In the following scenario, an exception cannot be caught, and the entire transaction rolls back. The threads of the nodes participating the stored procedure exit abnormally due to node failure and network fault, or the source data is inconsistent with that of the table structure of the target table during the COPY FROM operation.

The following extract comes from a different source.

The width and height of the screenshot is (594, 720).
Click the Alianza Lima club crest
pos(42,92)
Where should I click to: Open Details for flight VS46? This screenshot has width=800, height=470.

Example: Exceptions with UPDATE/INSERT

This example uses exception handling to perform either UPDATE or INSERT, as appropriate:

CREATE TABLE db (a INT, b TEXT);

CREATE FUNCTION merge_db(key INT, data TEXT) RETURNS VOID AS
$$
BEGIN
    LOOP

-- Try updating the key:
        UPDATE db SET b = data WHERE a = key;
        IF found THEN
            RETURN;
        END IF;
-- Not there, so try to insert the key. If someone else inserts the same key concurrently, we could get a unique-key failure.
        BEGIN
            INSERT INTO db(a,b) VALUES (key, data);
            RETURN;
        EXCEPTION WHEN unique_violation THEN
        -- Loop to try the UPDATE again:
        END;
     END LOOP;
END;
$$
LANGUAGE plpgsql;

SELECT merge_db(1, 'david');
SELECT merge_db(1, 'dennis');

-- Delete FUNCTION and TABLE:
DROP FUNCTION merge_db;
DROP TABLE db ;